The bottom line is that it will be very difficult to justify a rate cut ahead of the election unless we see a sharp downward turn in the economy / labor market. Any such move would otherwise appear political in nature, as would a rate cut immediately after the election in November, and a cut would be even more stimulative. Stocks took their cue from something else that I warned about ahead of the meeting – the move to reduce the rate at which we are shrinking the balance sheet. I thought that the Fed would use this meeting to prepare the market, and then enact it at the June meet, but instead it jumped right into slowing the rate of tightening. The previous plan had the Fed reducing its purchases of debt certificates by $1.14 trillion, but that is now reduced to $720 billion per year.
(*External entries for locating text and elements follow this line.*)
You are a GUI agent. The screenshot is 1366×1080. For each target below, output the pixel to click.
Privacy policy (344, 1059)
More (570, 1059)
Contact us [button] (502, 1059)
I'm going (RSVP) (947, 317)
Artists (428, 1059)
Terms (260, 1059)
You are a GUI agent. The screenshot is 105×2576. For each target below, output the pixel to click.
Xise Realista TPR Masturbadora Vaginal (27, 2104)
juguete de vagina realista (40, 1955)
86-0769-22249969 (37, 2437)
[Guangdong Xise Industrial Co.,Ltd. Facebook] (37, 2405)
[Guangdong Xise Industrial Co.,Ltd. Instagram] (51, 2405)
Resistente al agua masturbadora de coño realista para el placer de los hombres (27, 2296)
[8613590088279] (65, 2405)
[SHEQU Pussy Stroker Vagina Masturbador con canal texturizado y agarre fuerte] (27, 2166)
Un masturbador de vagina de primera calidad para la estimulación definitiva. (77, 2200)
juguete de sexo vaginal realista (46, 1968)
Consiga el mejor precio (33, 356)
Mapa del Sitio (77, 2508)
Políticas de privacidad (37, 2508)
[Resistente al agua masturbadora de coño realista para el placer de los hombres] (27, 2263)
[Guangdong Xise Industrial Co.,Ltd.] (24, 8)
Look for that number to continue to ratchet lower in future meetings. That move is actually somewhat stimulative in the near-term, as it provides more buyers to match the increased supply of debt certificates being offered onto the market, reducing upward pressure on interest rates toward the longer end of the yield curve. That’s why we saw the big drop following the announcement yesterday, although note how yields bounced back overnight. The volume of debt certificates offered to the market is expected to rise by one-third across the yield curve this year over the previous year, which means that more buyers need to be added to the market to avoid rising yields.

 

Powell clearly wanted to send a message that investors and consumers should not worry about a rate hike. He clearly stated that, “It’s unlikely that the next policy rate move will be a hike.” In other words, expect a cut before we see a hike. That statement is also stimulative in nature, suggesting that Powell is clinging to his dovish tone, despite previous statements that progress toward the 2% mandate has stalled. He’s taken steps to make sure that Wall Street confidence remains intact, and that the credit markets continue to function. In fact, he totally dismissed the idea that the central bank’s dovish pivot had anything to do with the recent reinflation pressures, even though the data suggests otherwise. The economy runs on consumer confidence, which is driven primarily by the stock market and the price of food and gasoline. The stock market liked Powell’s comments, which should boost consumer confidence, and therefore consumer spending. Food and gasoline prices may very well hinge on rising geopolitical and weather risks. Let’s keep in mind that we’re entering what forecasters expect to be a very active hurricane season, which adds to crude oil supply risks, on top of the geopolitical risks already in place. According to Powell, all is well, but please don’t look behind the curtain.

 

Powell’s statements came after the grain markets closed, but they reacted positively to the comments overnight. We’ll have to see how that positive momentum holds in today’s trading, but history suggests that fund managers prefer to be long commodities rather than short during times of rising inflation. We had already seen fund managers reducing their short positions in the grain and oilseed complex in recent weeks, while they had already done so in the energy sector previously due to rising geopolitical risks. That trend in the grain and oilseeds continued overnight as the dollar slipped lower. The overnight rally comes despite bearish news in the biofuel sector as the new guidelines for corn and soybeans qualifying as a feedstock for Sustainable Aviation Fuel were unveiled, essentially blocking the bulk of them from qualifying for the subsidies. Price strength also came despite some increased moisture possibilities for dry wheat areas of the Plains and for southern Russia. Money flow into the sector is positive to start the day. Now we’ll see if it can stay that way long enough to garner additional chart-related strength.